GeneratorStep¶
The GeneratorStep
is a subclass of Step
that is intended to be used as the first step within a Pipeline
, because it doesn't require input and generates data that can be used by other steps. Alternatively, it can also be used as a standalone.
from typing import List, TYPE_CHECKING
from typing_extensions import override
from distilabel.steps import GeneratorStep
if TYPE_CHECKING:
from distilabel.steps.typing import StepColumns, GeneratorStepOutput
class MyGeneratorStep(GeneratorStep):
instructions: List[str]
@override
def process(self, offset: int = 0) -> "GeneratorStepOutput":
if offset:
self.instructions = self.instructions[offset:]
while self.instructions:
batch = [
{
"instruction": instruction
} for instruction in self.instructions[: self.batch_size]
]
self.instructions = self.instructions[self.batch_size :]
yield (
batch,
True if len(self.instructions) == 0 else False,
)
@property
def outputs(self) -> "StepColumns":
return ["instruction"]
Then we can use it as follows:
step = MyGeneratorStep(
name="my-generator-step",
instructions=["Tell me a joke.", "Tell me a story."],
batch_size=1,
)
step.load()
next(step.process(offset=0))
# ([{'instruction': 'Tell me a joke.'}], False)
next(step.process(offset=1))
# ([{'instruction': 'Tell me a story.'}], True)
Note
The Step.load()
always needs to be executed when being used as a standalone.
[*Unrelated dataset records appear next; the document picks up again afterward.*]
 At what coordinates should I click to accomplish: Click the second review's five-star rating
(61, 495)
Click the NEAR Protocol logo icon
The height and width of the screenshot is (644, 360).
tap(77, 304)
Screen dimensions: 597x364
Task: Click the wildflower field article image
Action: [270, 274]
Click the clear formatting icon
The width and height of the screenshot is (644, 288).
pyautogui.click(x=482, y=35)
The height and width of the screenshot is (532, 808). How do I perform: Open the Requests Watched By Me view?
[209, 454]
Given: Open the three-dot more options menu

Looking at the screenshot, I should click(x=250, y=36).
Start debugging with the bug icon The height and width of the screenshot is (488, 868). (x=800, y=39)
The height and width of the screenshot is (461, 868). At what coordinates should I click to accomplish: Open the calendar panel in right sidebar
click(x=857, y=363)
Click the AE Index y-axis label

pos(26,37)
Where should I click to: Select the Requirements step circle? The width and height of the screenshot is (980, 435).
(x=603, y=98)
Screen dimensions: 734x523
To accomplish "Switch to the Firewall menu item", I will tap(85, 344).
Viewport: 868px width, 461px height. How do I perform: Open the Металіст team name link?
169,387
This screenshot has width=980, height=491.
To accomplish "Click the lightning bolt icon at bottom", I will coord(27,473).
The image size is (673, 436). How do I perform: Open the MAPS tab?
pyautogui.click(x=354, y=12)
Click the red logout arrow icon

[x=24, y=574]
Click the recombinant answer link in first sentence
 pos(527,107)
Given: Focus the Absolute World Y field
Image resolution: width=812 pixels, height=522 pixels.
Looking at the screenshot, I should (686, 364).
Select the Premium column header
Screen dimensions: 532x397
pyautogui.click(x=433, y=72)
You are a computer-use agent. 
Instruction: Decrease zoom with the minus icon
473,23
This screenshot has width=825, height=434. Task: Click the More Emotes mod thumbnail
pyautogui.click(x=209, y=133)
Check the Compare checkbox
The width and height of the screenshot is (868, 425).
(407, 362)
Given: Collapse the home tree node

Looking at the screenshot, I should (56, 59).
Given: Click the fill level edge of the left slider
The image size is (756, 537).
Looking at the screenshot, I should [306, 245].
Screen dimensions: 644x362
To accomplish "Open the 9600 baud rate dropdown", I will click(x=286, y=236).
Within a pipeline, this will be done automatically during pipeline execution.
Defining custom GeneratorSteps¶
We can define a custom generator step by creating a new subclass of the GeneratorStep
and defining the following:
-
outputs
: is a property that returns a list of strings with the names of the output fields or a dictionary in which the keys are the names of the columns and the values are boolean indicating whether the column is required or not. -
process
: is a method that yields output data and a boolean flag indicating whether that's the last batch to be generated.
Note
The default signature for the process
method is process(self, offset: int = 0) -> GeneratorStepOutput
. The argument offset
should be respected, no more arguments can be provided, and the type-hints and return type-hints should be respected too because it should be able to receive any number of inputs by default i.e. more than one Step
at a time could be connected to the current one.
Warning
For the custom Step
subclasses to work properly with distilabel
and with the validation and serialization performed by default over each Step
in the Pipeline
, the type-hint for both StepInput
and StepOutput
should be used and not surrounded with double-quotes or imported under typing.TYPE_CHECKING
, otherwise, the validation and/or serialization will fail.
We can inherit from the GeneratorStep
class and define the outputs
, and process
methods as follows:
from typing import List, TYPE_CHECKING
from typing_extensions import override
from distilabel.steps import GeneratorStep
if TYPE_CHECKING:
from distilabel.steps.typing import StepColumns, GeneratorStepOutput
class MyGeneratorStep(GeneratorStep):
instructions: List[str]
@override
def process(self, offset: int = 0) -> "GeneratorStepOutput":
...
@property
def outputs(self) -> "StepColumns":
...
The @step
decorator will take care of the boilerplate code, and will allow to define the outputs
, and process
methods in a more straightforward way. One downside is that it won't let you access the self
attributes if any, neither set those, so if you need to access or set any attribute, you should go with the first approach of defining the custom GeneratorStep
subclass.
from typing import TYPE_CHECKING
from distilabel.steps import step
if TYPE_CHECKING:
from distilabel.steps.typing import GeneratorStepOutput
@step(outputs=[...], step_type="generator")
def CustomGeneratorStep(offset: int = 0) -> "GeneratorStepOutput":
yield (
...,
True if offset == 10 else False,
)
step = CustomGeneratorStep(name="my-step")